If you choose to share your personal genomic data and other self-quantification data in a not-for-profit community, you still need to be aware of privacy and security implications. For example, it is legal in most jurisdictions for someone making a decision about your work, civic or financial status to search online social networks for information that you make public there.

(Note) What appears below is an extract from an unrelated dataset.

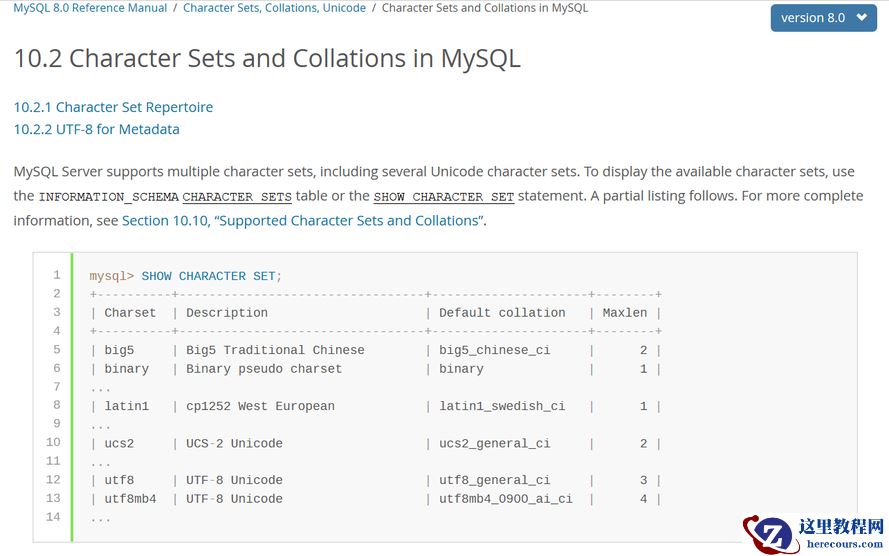Follow the CHARACTER_SETS table link
Screen dimensions: 889x556
click(x=237, y=197)

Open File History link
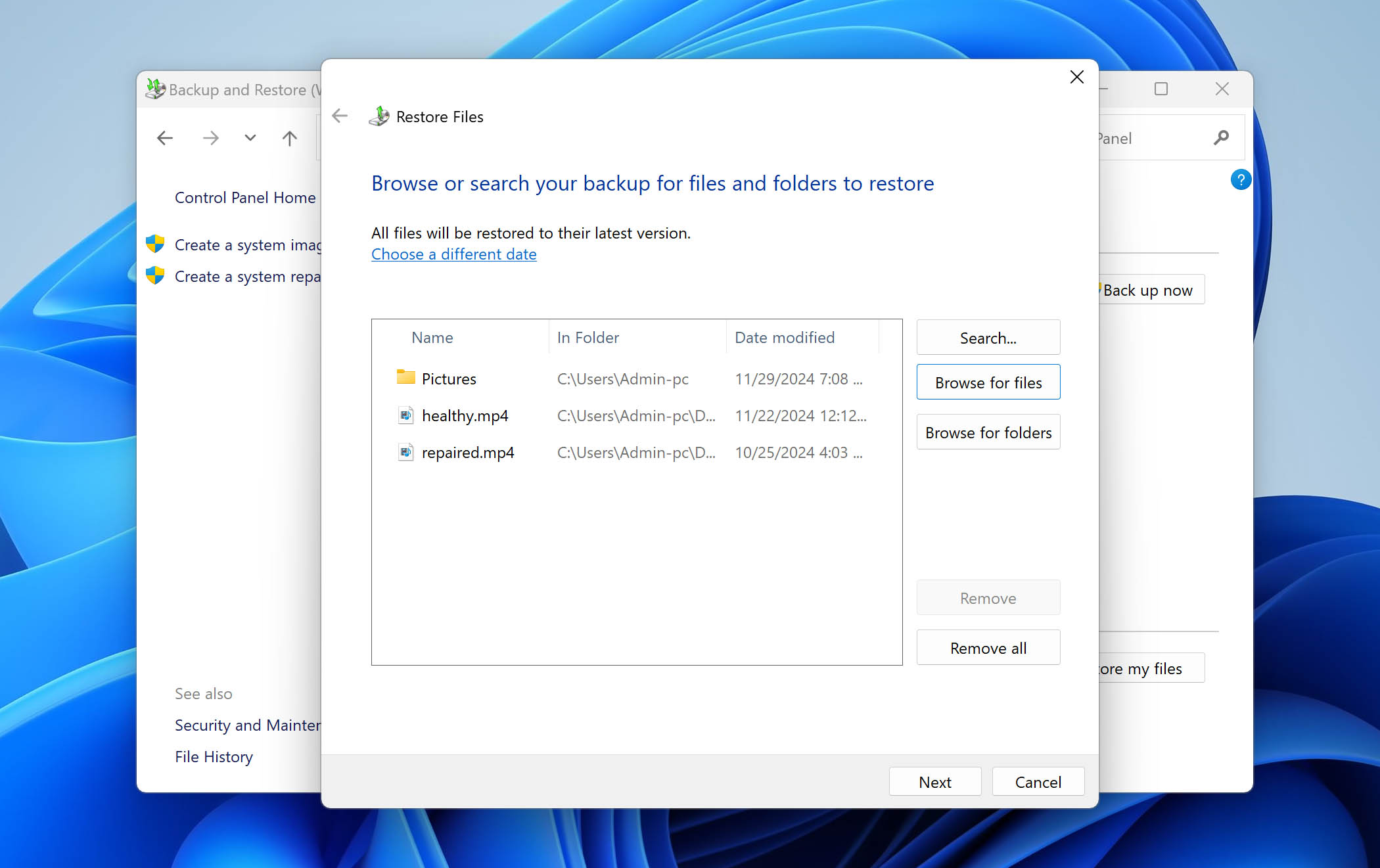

Furthermore, if you think you are sharing anonymously and masking your real identity online, think again. Researchers around the world have demonstrated various methods by which it is possible to re-identify supposedly de-identified personal genomic data using computing power that is now widely available. If your personal genomic data falls into the wrong hands, worst-case scenarios include public revelations about aspects of your family tree or your risk of disease, or synthetic DNA corresponding to yours being used for criminal purposes.

Looking Ahead

Despite the downside, many people who have used direct-to-consumer testing services are upbeat. Expressing their views, enthusiast Paul Lampkin said earlier this year:

It’s the ultimate quantified-self set of numbers. Forget how many steps you average in a week, or what your resting heart rate is – DNA genotyping allows us to create the complete spec-sheet for our bodies.

Some self-quantifiers are taking this a step further, following related lines of enquiry into the microorganisms that their bodies host now that a direct-to-consumer testing service, uBiome, offers genetic sequencing of the microbes from your mouth, ears, nose, gut or genitals.

Some of the world’s most innovative thinkers and dedicated scientists are also seeking to scale up personal genomics plus self-quantification to advance the precision of medical care. For example, Larry Smarr, a University of California San Diego professor, has been called “the measured man” for his public self-experimentation with these technologies over the past 5 years. And Google’s Baseline Study, which is being undertaken with the medical schools of Duke and Stanford universities, began recruiting volunteers in mid-2014 to provide genetic and molecular data with the intention of assembling a definitive dataset on a healthy human being.

The translation of this new source of knowledge into healthcare is already occurring. Launched in 2015, Arivale is an online service that offers individual coaching based on personal genomic data and self-quantification data. The website features the stories of pioneer clients who attest to this company’s claim that “being part of a larger community dedicated to health and wellness gives you the integrated scientific edge and the ongoing support to help make the journey work for you”.

One thing is certain. As this form of personal data collection and sharing gains momentum, everyone will be able to watch how the peril and the promise play out in the very public arena of the internet.


Kathleen Gray is an Associate Professor in the Health and Biomedical Informatics Centre at The University of Melbourne.